→ **DOCUMENT PASSAGE**
>>

One of the classes at Craig was about air travel. My sister and brother in law and came from California, and since they planned on accompanying us home also took the class. Craig made the arrangements-with the information about how disabled Dave was- for the four of us to fly from the Denver airport to Fargo, ND airport on Frontier. Frontier contracted with Lynx for smaller flights.
It all started fine with the “scouts” helping Dave on the aisle chair and” lugging” him up the stairs that had been pushed up to the plane. We got him transferred to his seat and then the rest of the plane was boarded. We had a white transfer belt that we were going to put around his shoulders for take of and landing-as we had been instructed to do in travel class.
Suddenly things went wrong. The flight attendants wouldn’t meet our eyes and there seemed to be some commotion with the pilots looking at us and going back in. We were told they were making phone calls. After a long delay, we were curtly told Dave had to be removed from the plane because he was a hazard to other passengers. It seemed the white belt caused the problem and we said we didn’t need to use it. We were told he would be forcibly removed and saw them pushing the stairs to the plane.
We frantically called Craig and they were trying to get hold of the Frontier liaison. A woman whose title I can’t recall came and told us it was the pilots’ determination and my husband would be forcibly removed. The scouts came on the plane with the aisle chair. We insisted on doing the transfer safely and it was scary watching him bump down the stairs on the tiny aisle chair. Before we knew it, we were on the tarmac in the wind by the noisy plane. They never even shut the prop off. My sister yelled over the roar to get his manual chair out of luggage because he was still balanced and strapped on the aisle chair. The passengers in the plane were watching the entire thing-we felt humiliated and afraid.

<<

→ **DATA SECTION**
>>

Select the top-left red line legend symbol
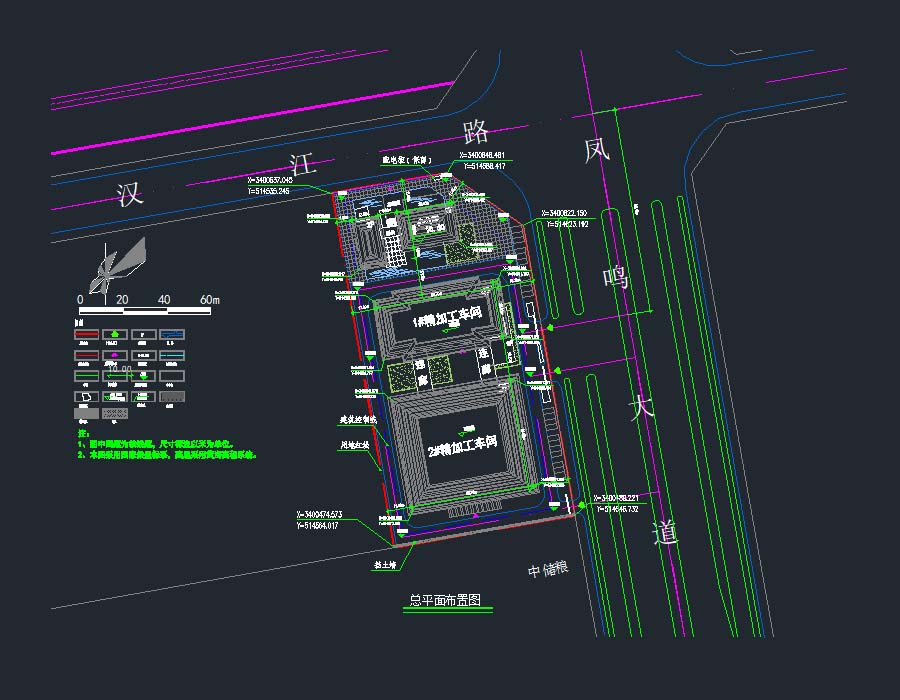point(88,335)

<<

→ **TASK A**
Repeat the part of the air travel account between "One of the classes" and "in travel class.", inclusive.
→ **TASK B**
In the air travel account, which company did Frontier contract with for smaller flights?
→ **TASK C**
Resume the air travel account after its final sentence.
The listing has no connection to the air travel account.

→ **WRITTEN ANSWER A**
One of the classes at Craig was about air travel. My sister and brother in law and came from California, and since they planned on accompanying us home also took the class. Craig made the arrangements-with the information about how disabled Dave was- for the four of us to fly from the Denver airport to Fargo, ND airport on Frontier. Frontier contracted with Lynx for smaller flights.
It all started fine with the “scouts” helping Dave on the aisle chair and” lugging” him up the stairs that had been pushed up to the plane. We got him transferred to his seat and then the rest of the plane was boarded. We had a white transfer belt that we were going to put around his shoulders for take of and landing-as we had been instructed to do in travel class.

→ **WRITTEN ANSWER B**
Lynx

→ **WRITTEN ANSWER C**
We had no idea what to do. After being in the airport several more hours, Frontier bought us tickets and United Airlines flew us to Fargo with no problems. The United pilot told us he was embarrassed for the industry. What a first experience out in the world after SCI. When we got to our new home there was so much to adjust to. If only I knew then what I know now! At first, Frontier refused to refund the tickets since they bought the ones to get us home.
Later a very nice rep called us. She had been in a meeting during the incident and was very apologetic and assured us nothing like this would ever happen again. She offered 4 free tickets for when we needed to return to Craig for a yearly eval. She contacted people at both airports and made sure our flight was flawless-even personally greeting us on the tarmac and making sure we were escorted to the shuttle to Craig. Some of the scouts and a woman who was trying to make arrangements to get us home told us how terrible they felt about that day. We were treated special on the trip home too and I felt like they did their best to make it up.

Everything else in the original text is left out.